**Task instructions:** Using the records below, transcribe word for word the stretch from the line that contains "Image resolution: width=1024, height=1626." through the line that contains "Who we are (75, 601)", both end lines included, and nothing else.
** Records follows **
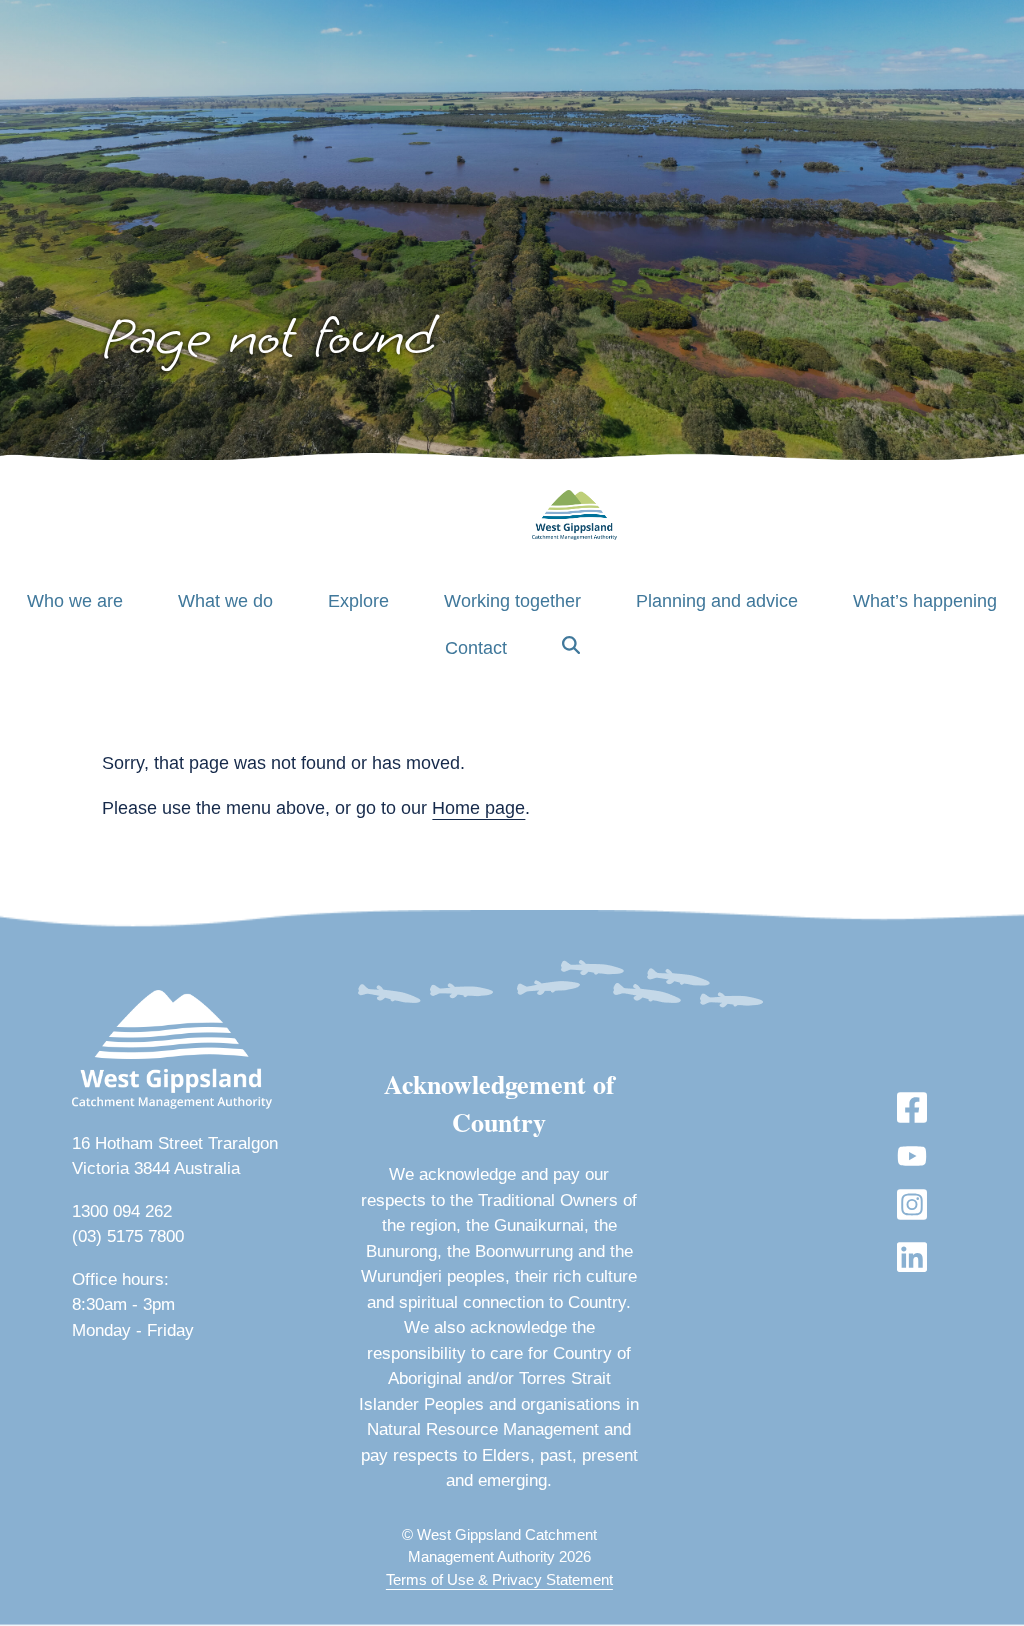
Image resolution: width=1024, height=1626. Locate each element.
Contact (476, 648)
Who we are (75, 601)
** End of Records **
** Records follows **
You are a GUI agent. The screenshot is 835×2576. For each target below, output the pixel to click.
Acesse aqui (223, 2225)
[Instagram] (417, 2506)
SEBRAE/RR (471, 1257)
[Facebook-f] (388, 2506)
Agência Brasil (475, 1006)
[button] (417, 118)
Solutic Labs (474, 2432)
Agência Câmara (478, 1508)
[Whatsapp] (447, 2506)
** End of Records **
**Your solution:**
Image resolution: width=1024, height=1626. Locate each element.
Contact (476, 648)
Who we are (75, 601)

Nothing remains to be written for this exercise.